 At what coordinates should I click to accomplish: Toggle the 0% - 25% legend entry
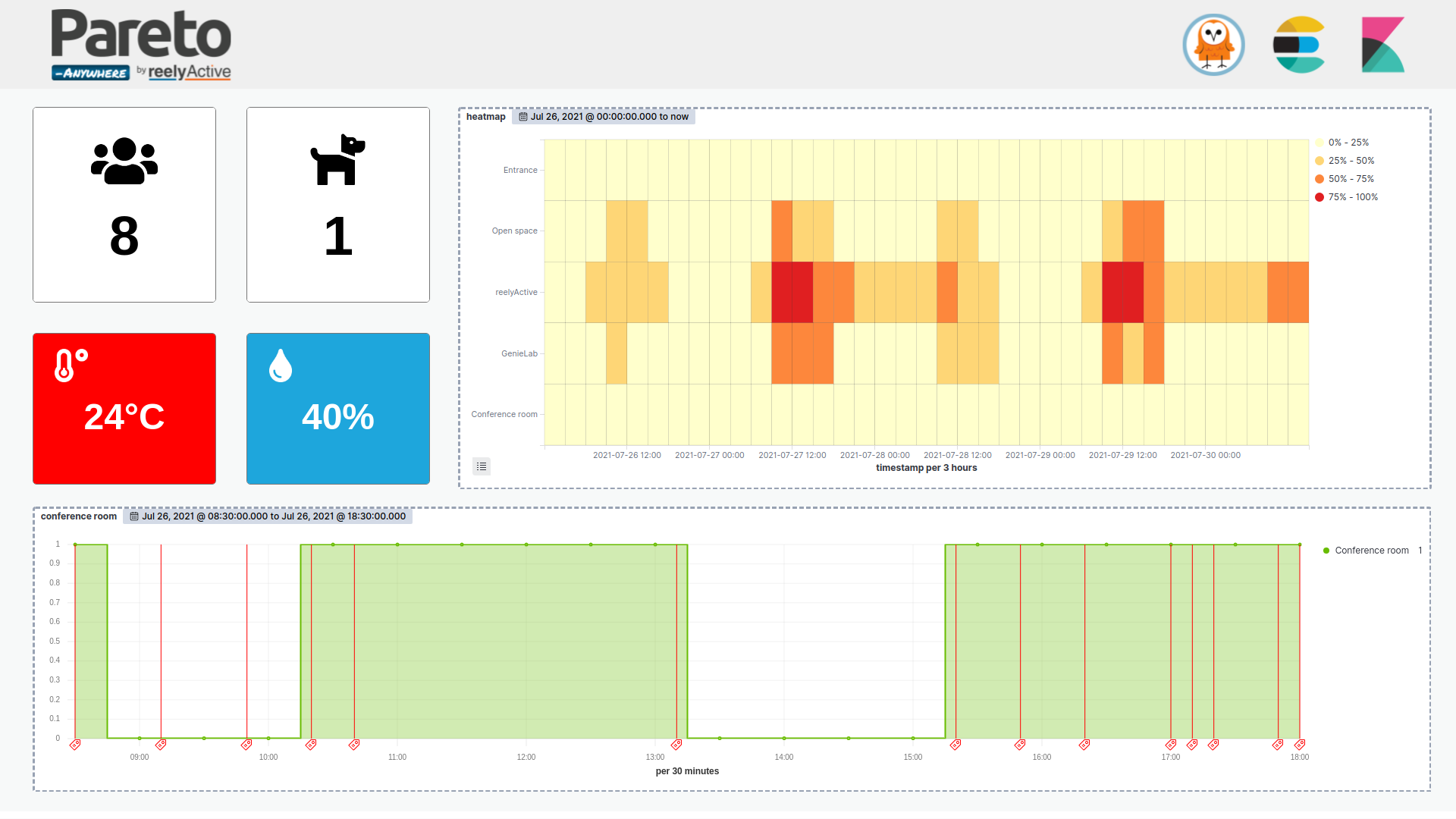click(x=1348, y=143)
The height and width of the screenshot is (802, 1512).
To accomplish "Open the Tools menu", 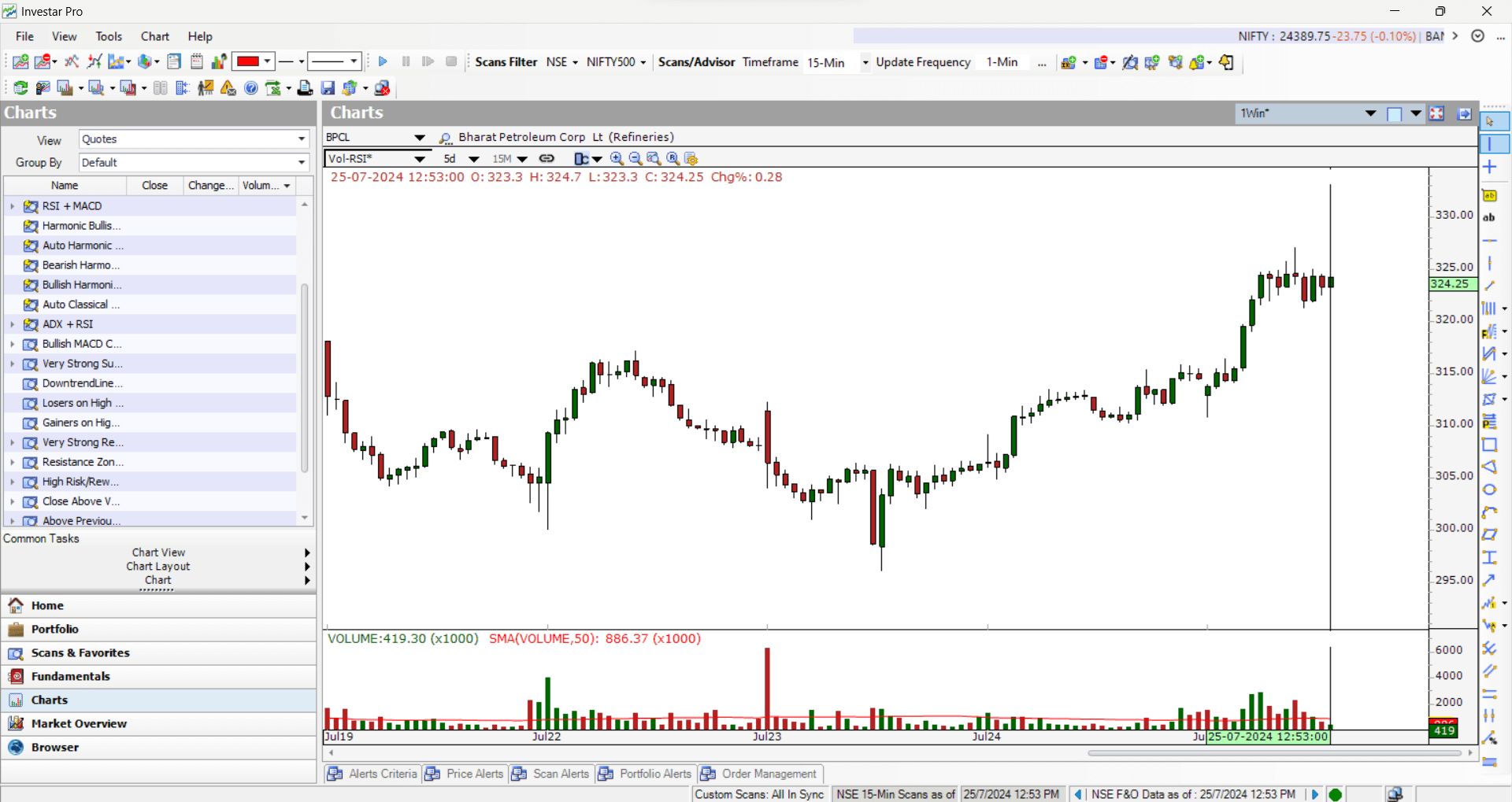I will pos(108,36).
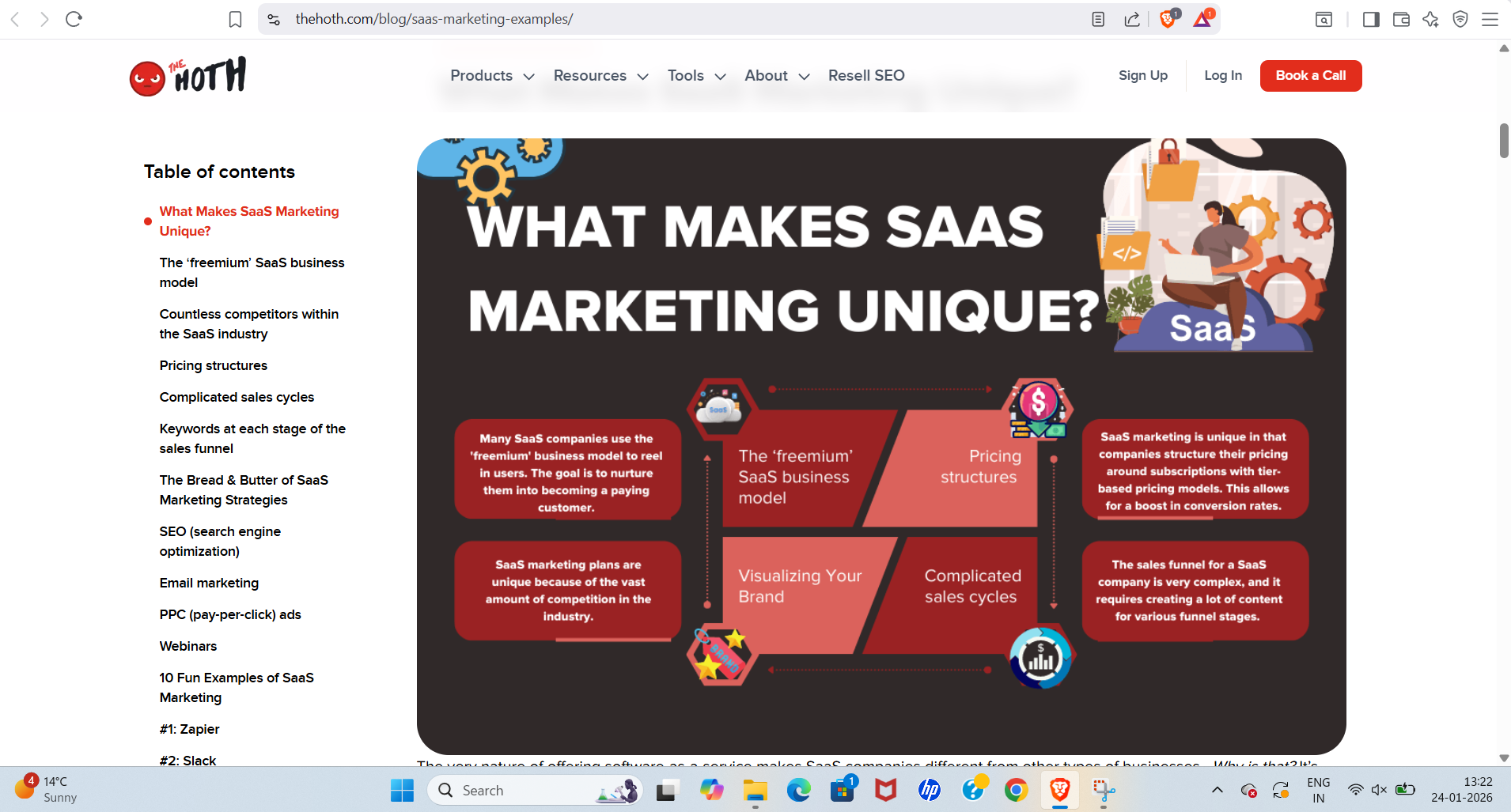
Task: Open the Brave VPN shield icon
Action: point(1460,19)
* * * * *
Starting at the top of the listing above, reproduce each line up to and including the one with "The height and"; omit the pictures.

- [RESPONSE TO THIS TASK]
 At what coordinates should I click to accomplish: Toggle the 0% - 25% legend entry
click(x=1348, y=143)
The height and width of the screenshot is (802, 1512).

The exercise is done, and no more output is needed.